2024-04-27T04:34:56+00:00

andrew

Roar Rookie


You're right TB. Professional sport, especially body contact, is definitely not like any normal workplace.

2024-04-26T23:56:16+00:00

Tim Carter

Roar Pro


I heard the nickname might change. Apparently they're going to play one match at North Sydney Oval each year.

2024-04-26T22:47:12+00:00

The Barry

Roar Guru


Interesting article. Hopefully it’s an eye opener for people who suggest an NRL club is just like any other workplace…

2024-04-26T22:37:41+00:00

The Barry

Roar Guru


I really like Topine. He was the Dogs reserve grade player of the year a couple of times He had a few chances in first grade. A couple of times he was a bit unlucky in that he ended up having to play in the centres because of injuries on the day.
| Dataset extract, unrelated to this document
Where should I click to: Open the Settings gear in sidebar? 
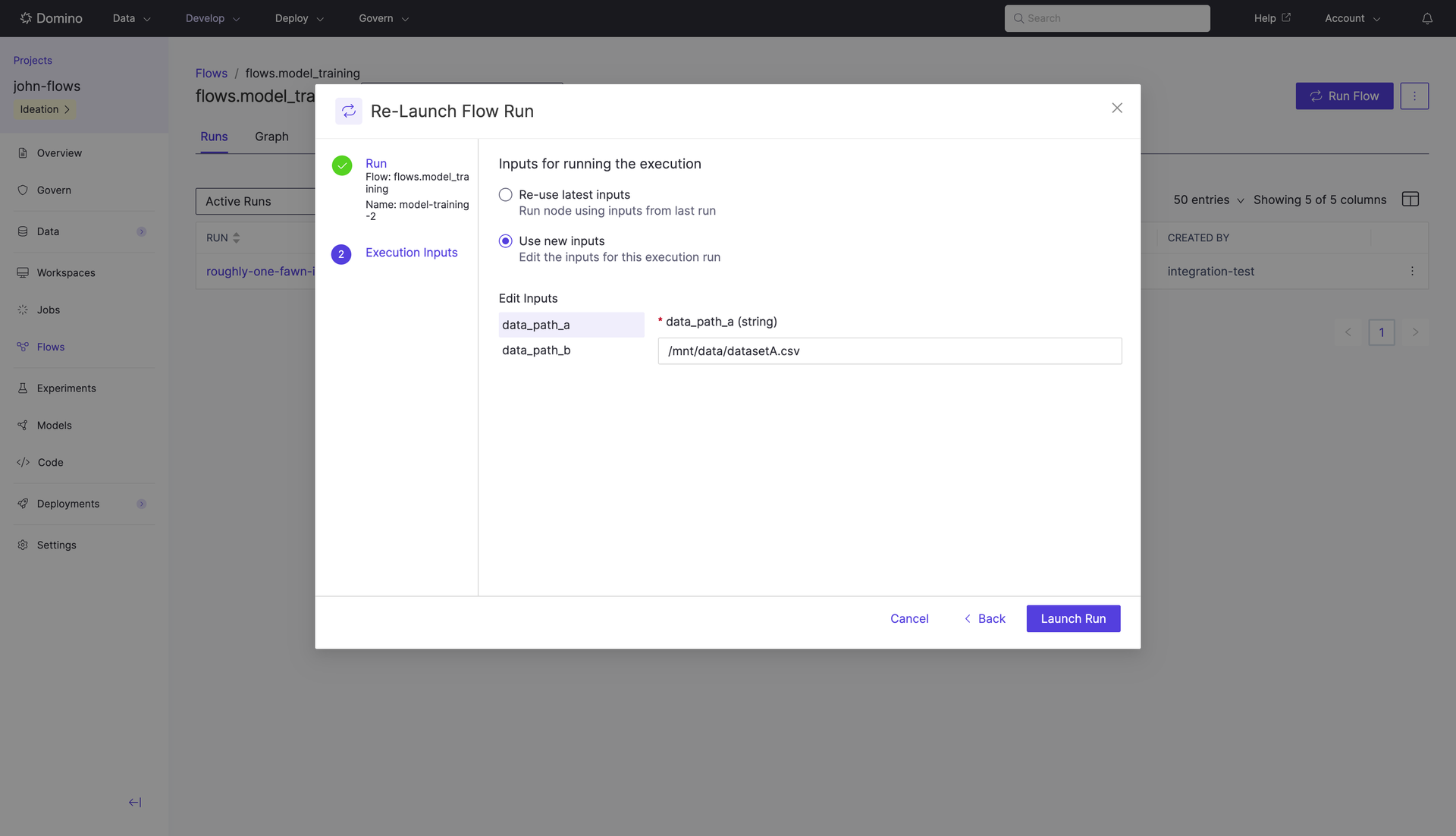[23, 545]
One was a Good Friday massacre where Latrell wrought havoc down his side of the field and scored three tries He was a hard worker but overall just a little too small to make it as a first grade edge backrower It’s a terrible shame things have gone down this way…

2024-04-26T22:30:53+00:00

The Barry

Roar Guru


That’s fine, it’s just a bit rich when anyone responds to what you’ve put forward you tell them they don’t know what they’re talking about… you’ve done it multiple times You’re happy to speculate but jump on anyone else doing it…

2024-04-26T14:50:55+00:00

Tim Carter

Roar Pro


Singing Blake Ferguson... John Sattler must've been rolling in his grave that day.